[Source data]
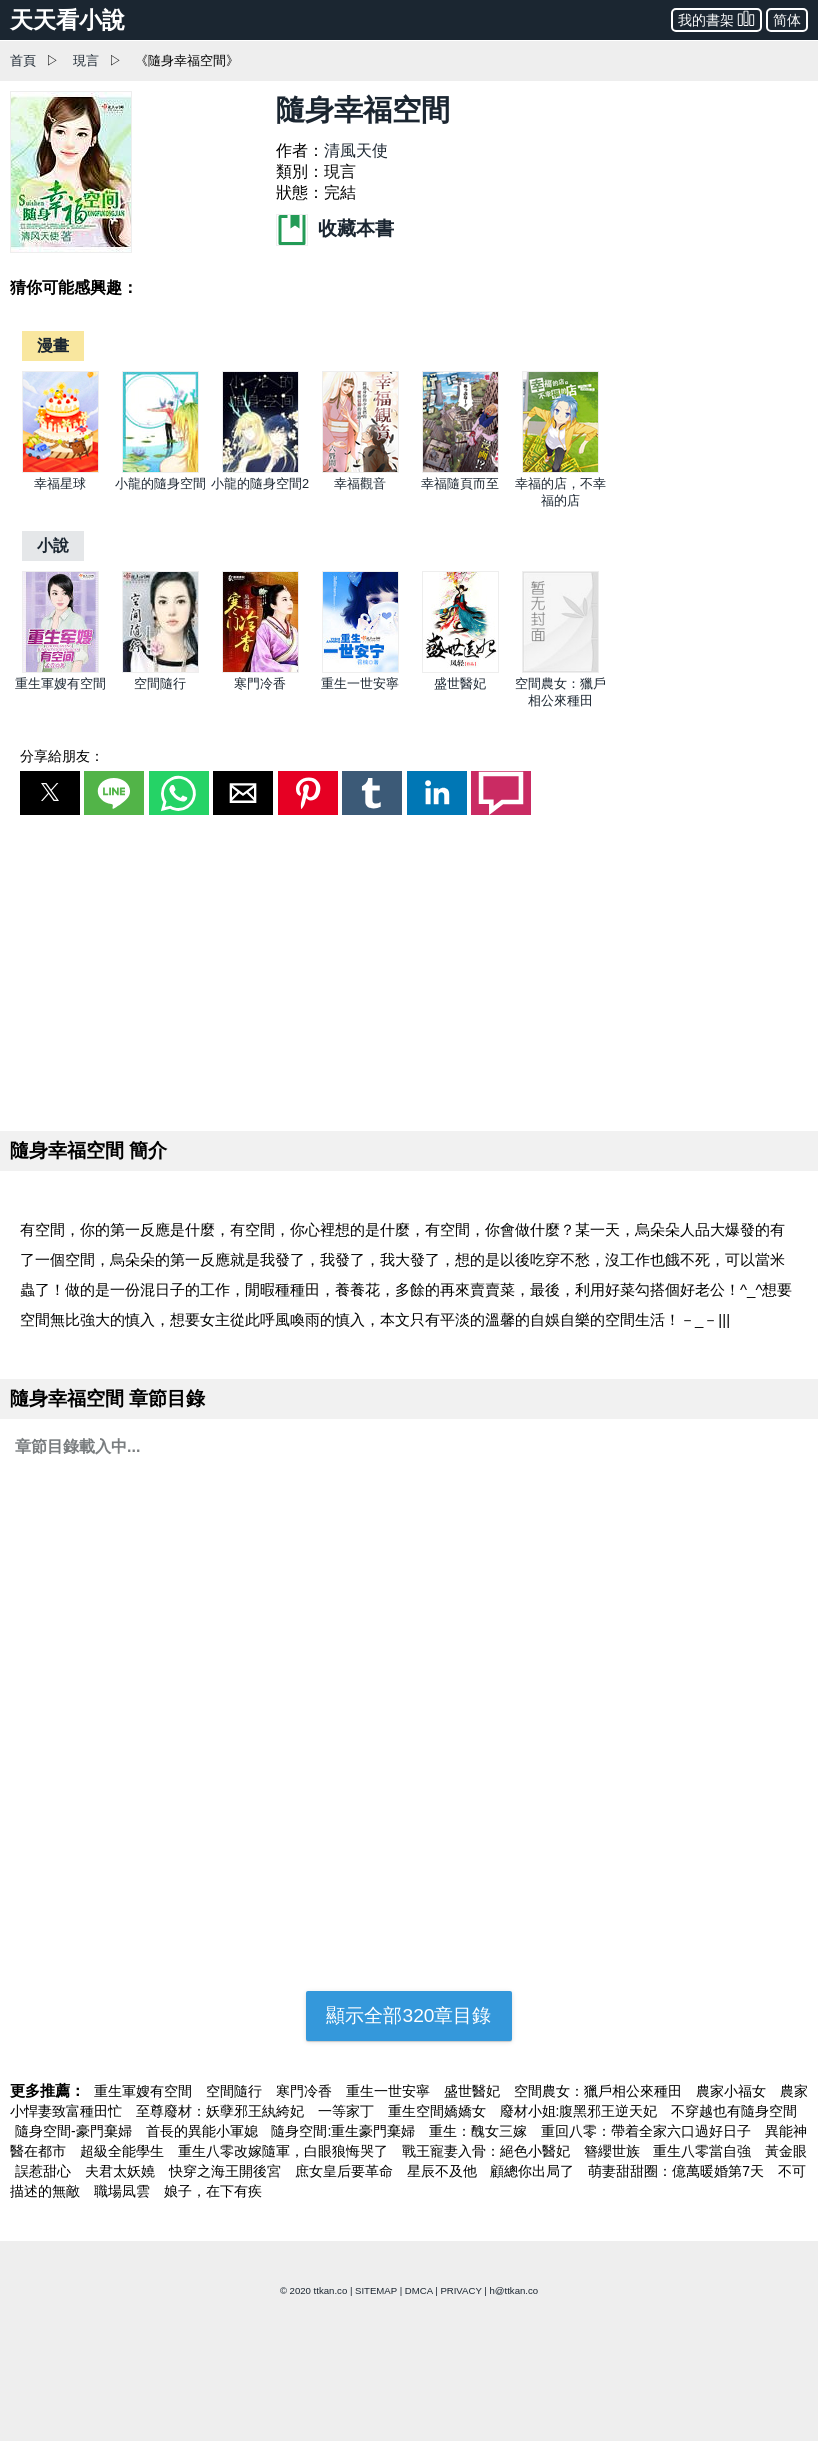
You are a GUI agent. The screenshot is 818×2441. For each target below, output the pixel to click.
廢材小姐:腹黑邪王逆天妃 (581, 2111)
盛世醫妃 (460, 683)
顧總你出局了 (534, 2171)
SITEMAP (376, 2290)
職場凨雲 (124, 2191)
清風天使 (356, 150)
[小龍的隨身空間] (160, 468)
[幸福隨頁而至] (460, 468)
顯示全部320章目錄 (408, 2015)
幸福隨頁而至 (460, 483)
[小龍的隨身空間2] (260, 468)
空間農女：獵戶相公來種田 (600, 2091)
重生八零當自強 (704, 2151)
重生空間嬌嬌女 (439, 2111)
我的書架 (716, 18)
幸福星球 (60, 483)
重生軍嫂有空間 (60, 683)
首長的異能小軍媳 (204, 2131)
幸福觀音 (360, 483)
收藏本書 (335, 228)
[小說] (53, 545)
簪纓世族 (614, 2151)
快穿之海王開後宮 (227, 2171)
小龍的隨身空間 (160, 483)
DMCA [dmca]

**Stated problem:**
Render the rows above as a JSON list of strings, one string per line. Skip blank lines and leave the pictures out.

**Completed exercise:**
[
  "You are a GUI agent. The screenshot is 818×2441. For each target below, output the pixel to click.",
  "廢材小姐:腹黑邪王逆天妃 (581, 2111)",
  "盛世醫妃 (460, 683)",
  "顧總你出局了 (534, 2171)",
  "SITEMAP (376, 2290)",
  "職場凨雲 (124, 2191)",
  "清風天使 (356, 150)",
  "[小龍的隨身空間] (160, 468)",
  "[幸福隨頁而至] (460, 468)",
  "顯示全部320章目錄 (408, 2015)",
  "幸福隨頁而至 (460, 483)",
  "[小龍的隨身空間2] (260, 468)",
  "空間農女：獵戶相公來種田 (600, 2091)",
  "重生八零當自強 (704, 2151)",
  "重生空間嬌嬌女 (439, 2111)",
  "我的書架 (716, 18)",
  "幸福星球 (60, 483)",
  "重生軍嫂有空間 (60, 683)",
  "首長的異能小軍媳 (204, 2131)",
  "幸福觀音 (360, 483)",
  "收藏本書 (335, 228)",
  "[小說] (53, 545)",
  "簪纓世族 (614, 2151)",
  "快穿之海王開後宮 (227, 2171)",
  "小龍的隨身空間 (160, 483)",
  "DMCA [dmca]"
]